Research

The CIBIV wants to understand the processes that have shaped the genomes of contemporary species. To this end we apply methods from statistics, computer sciences, mathematics and computational statistics to develop models that mimic the process of evolution. These methods are further investigated in close collaboration with "wet" biologists to address real biological questions.

Currently we are working (in collaboration with various colleagues) on the following aspects of molecular evolution:

Alignments
Statistics of sequence alignment (i.e. mcmcalgn). Recently we have extended this approach to reconstruct an alignment and a phylogenetic tree simultaneously.

Sequence evolution
To understand sequence evolution it is necessary to model the substitution process. We are working on models sequence that allow dependencies among sequence sites (Markov fields seem to be an appropriate tool). We are developing test statistics to select the "best" model, to detect groups of sequence that evolve differently form the rest of a gene family, say. We have developed a test to detect change points (branches where the substitution model changes) in a phylogenetic tree. Currently we are working on methods to detect the dependency structure among sequence positions in an alignment.

Gene trees
We develop efficient heuristic algorithms to reconstruct trees based on sequence data (i.e. TREE-PUZZLE). To this end we have developed parallel TREE-PUZZLE program. Moreover, we are currently developing a variant of TREE-PUZZLE, which computes (maximum) likelihood trees for up to 1,000 sequences in reasonable time. We are also working on super tree methods to merge different gene trees to form one species tree. Quartet based tree reconstruction method appear as a versatile tool to study super trees from a new perspective.

Population genetics
Gene trees appear in a natural context also in populations, here, however, the gene tree in a population is a random variable if a sample of sequences is drawn from the population. We are interested in the development and application of coalescence based methods to infer the demographic history of populations. In the future we plan to work on coalescence processes with complex interactions patterns. In this context we have constructed the so called hvrbase, where currently most of the hypervariable regions from the mitochondrial genome from primates are collected in a multiple sequence alignment. This user friendly database is currently extended to store other genomic regions.

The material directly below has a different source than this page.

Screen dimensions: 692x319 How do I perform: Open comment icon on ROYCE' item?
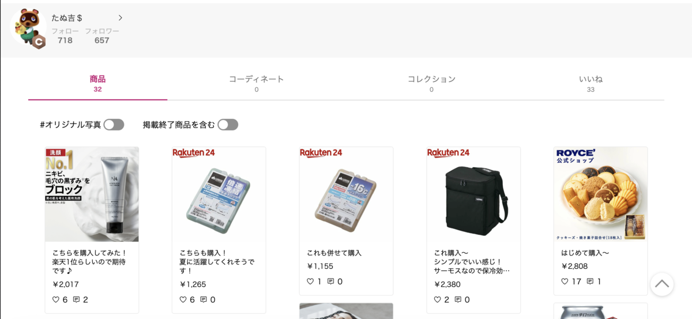[x=590, y=282]
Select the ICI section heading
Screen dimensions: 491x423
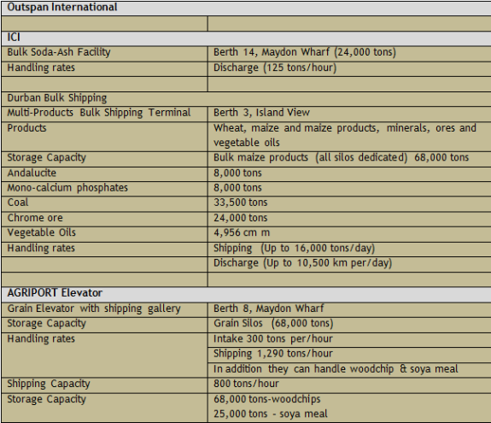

Complex pattern of evolution
To reconstruct the evolutionary history it is necessary to take more complex events like lateral gene transfer (between species), gene duplication, and gene loss into account. A combination of these events may disturb the relation between species trees and gene trees. Recently, we have developed a maximum likelihood based method to estimate the amount of gene flow among prokaryotes by analyzing the COG database. This full genome analysis poses a collection of new computational problems as well as modeling problems. Our "Jukes Cantor" type of modeling gene transfer needs refinements. Moreover, we have to take into account duplication and losses of genes. This will be done in the next future.

Species tree
The topics outlined above will eventually be employed to reconstruct one gigantic species tree utilizing all the sequence data available for the different species. Models of sequence evolution are necessary to detect differently evolving regions in complete genomes. Tree reconstruction methods for a large number of sequences allow the reconstruction of gene trees with several hundred sequences, and finally the patchiness of the available sequence data for different species makes it necessary to apply super tree methods. A better understanding of complex evolutionary patterns will also reveal instances where the gene trees are different from the species tree. Once this is well understood it seems reasonable to construct a sequenced based tree of life.